Undang-undang tentang toleransi beragama juga banyak ditelurkan
guna menjamin seluruh penduduk memiliki hak yang sama dalam menentukan pilihan
agama, dalam Rancangan Undang-Undang Kerukunan Umat Beragama yang kesemuanya
mencapai lima puluh lima pasal. diantaranya dalam RUU KUB pasal Sembilan
menyebutkan :
(1) Umat beragama berhak menyelenggarakan
perayaan dan peringatan hari besar keagamaan, sesuai dengan ajaran agamanya.
(2) Perayaan dan peringatan hari besar keagamaan pada prinsipnya
hanya diakui oleh umat beragama yang bersangkutan.
(3) Perayaan dan peringatan
hari besar keagamaan
dilaksanakan dengan kewajiban
memelihara kerukunan umat beragama dan keutuhan bangsa.[5]
3.
Toleransi dalam Perspektif Al-Quran
Pada suatu kesempatan sekelompok kafir Quraisy pernah mengajak Nabi
berunding, diantara mereka ada Walid bin Mughirah, Umayah bin Khalaf, ‘Ashy bin
Wail, Abu Jahal dan para pembesar lainnya . Mereka menawarkan sikap toleransi
dalam beragama.
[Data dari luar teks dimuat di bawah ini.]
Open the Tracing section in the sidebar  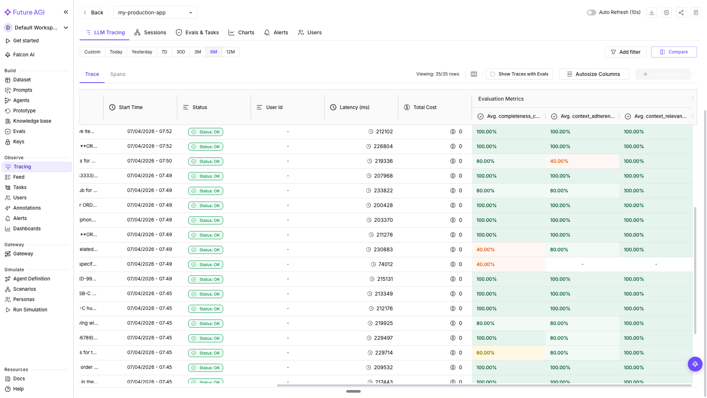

Tapi bukan toleransi biasa yang mereka tawarkan, malainkan
sudah mencapai tahap over, mereka mengajak Nabi untuk menyembah tuhan
mereka sebagaimana ritual mereka dengan durasi selama satu tahun, dan tahun berikutnya mereka akan melakukan hal
yang sama, menyembah tuhan agama Islam dengan ritualnya, dan penawaran durasi
yang kurang lebih sama. Kisah inilah yang meatarbelakangi turunya surat
Al-Kafirun[6],
قُلْ يَا أَيُّهَا
الْكَافِرُونَ (1) لَا أَعْبُدُ مَا تَعْبُدُونَ (2) وَلَا أَنْتُمْ عَابِدُونَ مَا
أَعْبُدُ (3) وَلَا أَنَا عَابِدٌ مَا عَبَدْتُمْ (4) وَلَا أَنْتُمْ عَابِدُونَ مَا
أَعْبُدُ (5) لَكُمْ دِينُكُمْ وَلِيَ دِينِ (6)
Surat Al-Kafirun ini merupakan bentuk toleransi yang diajarkan
dalam islam, dimana Islam membiarkan para pemeluk lain untuk tetap beribadah,
sebuah bentuk perdamaian yang diajarkan dalam Al-Quran dan membiarkan mereka
tetap berada pada agama mereka, hal ini juga disinggung dalam Al-Quran surat
al-Baqarah ayat 256 :
لَا إِكْرَاهَ فِي الدِّينِ قَدْ تَبَيَّنَ الرُّشْدُ مِنَ الْغَيِّ
فَمَنْ يَكْفُرْ بِالطَّاغُوتِ وَيُؤْمِنْ بِاللَّهِ فَقَدِ اسْتَمْسَكَ
بِالْعُرْوَةِ الْوُثْقَى لَا انْفِصَامَ لَهَا وَاللَّهُ سَمِيعٌ عَلِيمٌ
Dengan penegasan “لَا إِكْرَاهَ ” menunjukan bahwa agama Islam bukanlah agama
diktator yang dengan semena-mena menuntut seseorang untuk masuk ke dalam agama
Islam. sesuai dengan sebab turunya ayat dimana ada seorang Nashroni yang menanyakan
kepada Nabi tentang bagaimana jika dia memaksa kedua anaknya yang beragama
Kristen untuk masuk islam[7].
Dengan latar belakang turunnya ayat sudah mampu menggambarkan bahwa
Islam merupakan agama yang mengakui adanya keragaman agama, namun Islam bukanlah
agama yang mau mengakui agama lain.
BAB II
Pluralisme dan Pemahamnya
1.
Pengertian Pluralisme dan Pahamnya
Pada saat menduduki bangku Madrasah Aliyah dulu, kami berkesempatan
untuk mengikuti diskusi antar SMA sederajat dengan 4 topik pembahasan, yang
satu diantaranya bertemakan “ Pluralisme Agama ”, mendapat nomor undian 3 kami
jadi bisa mencermati 2 delegasi lain sebelum kami, dalam pemaparannya,
kedua-duanya menyatakan setuju dan sangat mendorong adanya pluralisme, hingga
tiba giliran kami, dengan tegas kami menyampaikan bahwa kami tidak cocok dengan
paham pluralisme dan sangat tidak mendukung adanya hal tersebut. Hampir lima
menit kami menyampaikan tiba-tiba moderator menghentikan sejenak diskusi dan
ternyata ia ingin mengambil kesepakatan forum tentang makna pluralisme yang akan
dibahas. Setelah disepakati, diskusi berjalan dengan lancar dan berada pada
satu presepsi untuk mendiskusikan suatu topik.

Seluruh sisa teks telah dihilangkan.